Más allá de la revisión de los equipos ya operativos, el Ministerio anunció que también evaluará la regulación vigente para establecer criterios más exigentes de cara a la instalación de nuevas cámaras. El objetivo es que cualquier sistema futuro responda a necesidades reales y técnicamente demostradas, y no simplemente a la posibilidad de generar ingresos por comparendos. Esta revisión normativa se plantea como el componente estructural de una política que, según el Gobierno, busca trascender el caso a caso.

La cartera fue explícita sobre las prioridades que orientarán este rediseño. El Gobierno «priorizará soluciones integrales de ingeniería, señalización, pedagogía y control para reducir riesgos y proteger la vida en las vías», según el comunicado, lo que sugiere que las cámaras dejarán de ser el eje único de la estrategia de seguridad vial y pasarán a integrarse dentro de un conjunto más amplio de medidas preventivas.

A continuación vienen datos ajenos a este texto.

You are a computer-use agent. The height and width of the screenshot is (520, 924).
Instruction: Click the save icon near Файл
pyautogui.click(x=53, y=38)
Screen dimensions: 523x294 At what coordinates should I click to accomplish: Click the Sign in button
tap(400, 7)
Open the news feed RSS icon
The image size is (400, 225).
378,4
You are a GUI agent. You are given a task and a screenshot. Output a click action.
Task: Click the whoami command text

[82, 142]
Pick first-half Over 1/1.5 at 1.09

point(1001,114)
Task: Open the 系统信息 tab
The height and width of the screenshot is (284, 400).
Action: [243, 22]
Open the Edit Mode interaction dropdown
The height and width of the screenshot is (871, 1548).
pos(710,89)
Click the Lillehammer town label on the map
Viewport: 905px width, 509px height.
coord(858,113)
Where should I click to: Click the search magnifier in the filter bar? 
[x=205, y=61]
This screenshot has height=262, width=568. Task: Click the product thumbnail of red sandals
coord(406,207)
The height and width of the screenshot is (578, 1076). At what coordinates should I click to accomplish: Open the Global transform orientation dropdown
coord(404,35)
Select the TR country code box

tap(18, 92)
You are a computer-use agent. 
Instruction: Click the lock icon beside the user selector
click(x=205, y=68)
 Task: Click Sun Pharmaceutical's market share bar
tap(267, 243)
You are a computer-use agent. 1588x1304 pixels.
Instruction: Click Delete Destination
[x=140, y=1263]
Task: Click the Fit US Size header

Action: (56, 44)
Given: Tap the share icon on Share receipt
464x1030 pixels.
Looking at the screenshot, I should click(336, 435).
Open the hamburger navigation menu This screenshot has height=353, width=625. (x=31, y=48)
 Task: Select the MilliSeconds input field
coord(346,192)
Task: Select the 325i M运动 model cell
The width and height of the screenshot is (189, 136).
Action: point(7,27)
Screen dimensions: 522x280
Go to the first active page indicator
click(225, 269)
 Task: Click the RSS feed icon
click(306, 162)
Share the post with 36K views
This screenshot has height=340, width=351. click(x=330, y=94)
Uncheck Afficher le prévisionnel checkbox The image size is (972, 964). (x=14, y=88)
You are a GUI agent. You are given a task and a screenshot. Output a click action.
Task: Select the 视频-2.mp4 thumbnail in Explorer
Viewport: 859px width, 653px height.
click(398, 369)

La ministra Noguera, además, explicó que «la seguridad vial no se resuelve únicamente instalando cámaras. Las decisiones deben responder a las condiciones reales de cada corredor y estar sustentadas técnicamente», sostuvo, para concluir que «la protección de la vida estará siempre por encima de cualquier interés económico». Con esa declaración, el Ministerio de Transporte deja planteado el marco bajo el cual se desarrollará, en las próximas semanas, la verificación técnica y legal de los sistemas de fotodetección en todo el país.